Recent years have witnessed a dramatic increase in online bookings from holidaymakers across the globe and the data collected from such bookings is now being used by savvy travel agents to target niche groups of customers for their next vacation.

The internet has opened up plenty of opportunities for marketers to sharpen their accuracy when it comes to distributing ads.  Any online booking system requires users to fill out a form and the details within those forms provide the website with a valuable customer analysis that would be difficult to collate using traditional means.

This information is like gold dust to any business but travel agents in particular have seen real benefits of the approach during the last year. The European Technology and Travel Services Association carried out research that shows:

“Gross online travel bookings across Europe will account for 35% of the total in 2011, measuring 83.6 billion Euros compared to 238 billion Euros for the entire market.”
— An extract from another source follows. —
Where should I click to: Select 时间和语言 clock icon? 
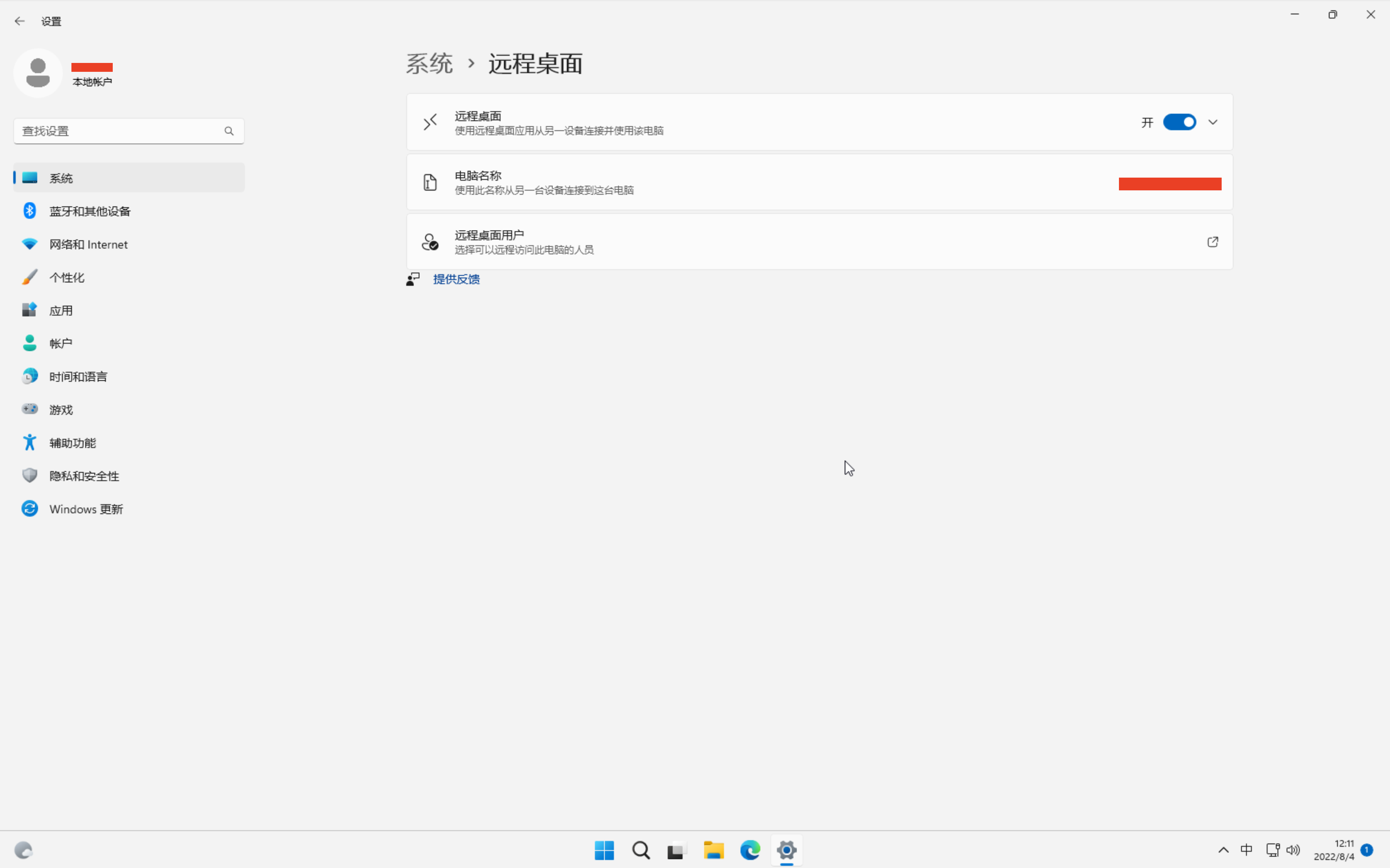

Considering the advertising technique is still in its youth, this research shows that direct marketing is rapidly becoming a high-calibre weapon in the armoury of travel agents.  The real beauty of it being that it’s relatively ‘easier’ to wield than traditional methods.

When a customer goes online and books a three star hotel in Mallorca for a family of four, the travel agent’s marketing team can then advertise similar packages to that customer throughout the following year.
By collecting all this demographic data through a combination of data companies and utilising the simple practice of forms travel agents are carrying out their market research at the same time as processing a holiday booking.
This market research could provide details of a customer’s email address and social networking accounts to be targeted.  Still, the marketing technique should not be mistaken for random spamming and can actually be of use to customers, especially those who the product or service provides a solution or opportunity like holidaymakers.
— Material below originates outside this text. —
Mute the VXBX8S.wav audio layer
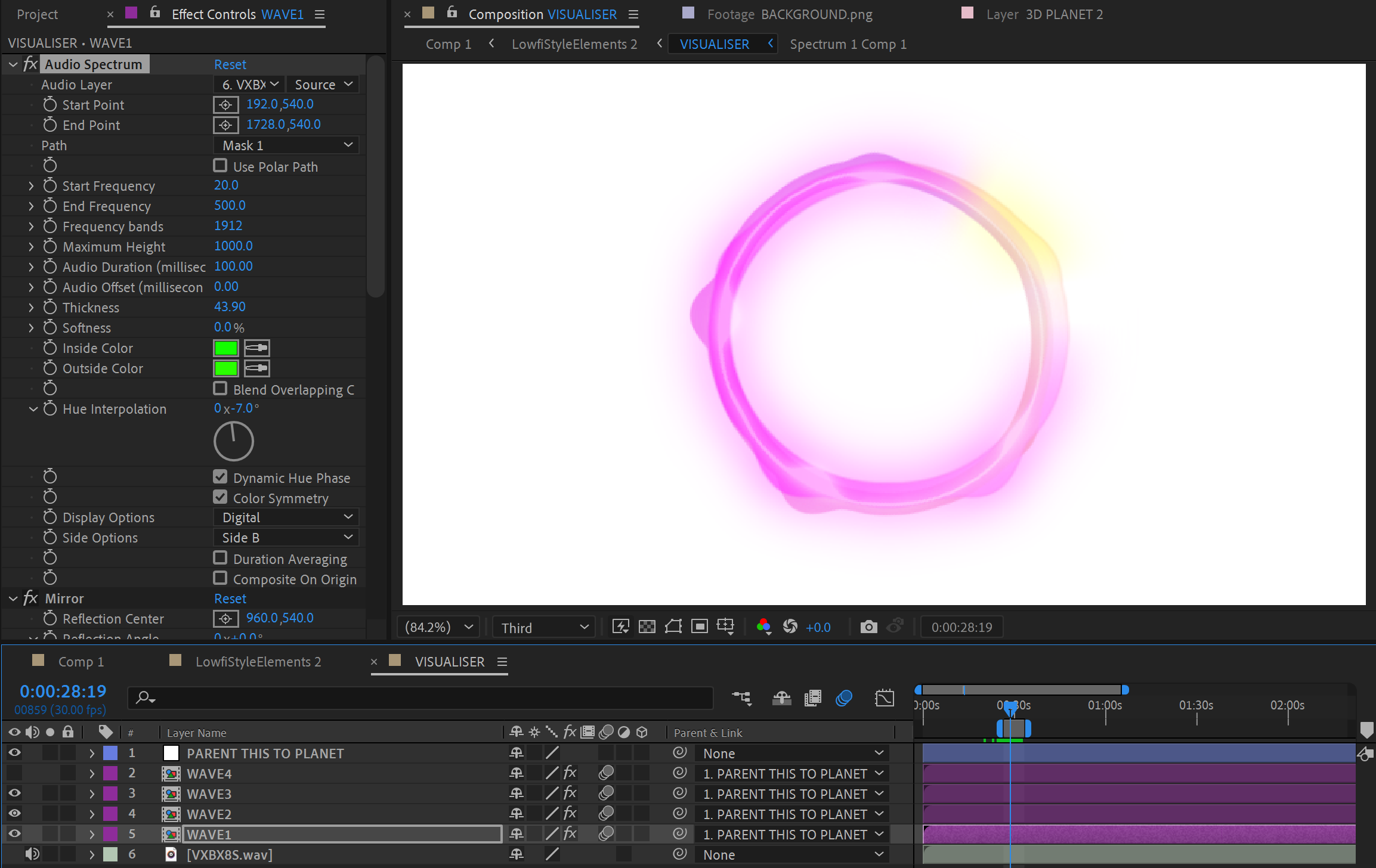The height and width of the screenshot is (868, 1376). (x=32, y=854)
Trawling through brochures and websites may be part of the whole holiday experience but for some it can all be a bit overwhelming.  With direct marketing, the travel agents are doing the research for the vacationer.
It’s basically a two-way street - businesses get to advertise more directly (and successfully) while customers receive almost a bespoke package based on their demographics and psychographics.  It’s important to remember that just because these advertisements are aimed at niche groups, it’s not to say those niche groups are exempt from using the other services that particular business has to offer.
Social networking sites like Facebook and Twitter are also becoming hunting grounds for travel agents who utilise the combination of demographic data and Facebook advertisements or dedicated pages, as they are likely to experience much more successful advertising campaigns than traditional fall-behinds.

Google named Facebook the most visited website in 2010 surpassing Google itself!  If a travel agent can use these incredible platforms effectively to target consumers, who should (theoretically) be interested in their product or service, then it’s difficult to argue a reason not to delve into social media and creating positive social engagement.

With smart phones, handheld tablets and even TVs that can connect to the internet, booking a holiday can literally take seconds and if a user’s preferred holiday type is advertised on their social feeds or sitting in their inbox thanks to direct marketing, spontaneous holiday goers are going to be jetting off quicker than ever.
If advertisers can use the technique tastefully and avoid crossing the line into spam bombardment, the customer analysis database that comes as a result could be a long lasting treasure chest of marketing intelligence, to be updated and used again year after year.

Individuals have the right to prevent anyone from using their demographic profile for direct marketing on account of the Data Protection Act 1998.  Also, it’s not always necessary to fill out an online form completely – the email box for example, often isn’t starred (*), which leaves it entirely up to the customer to supply such information.  Still, the users who do provide their email can be slotted into the marketing team’s email lists and benefit from the receiving end of direct marketing.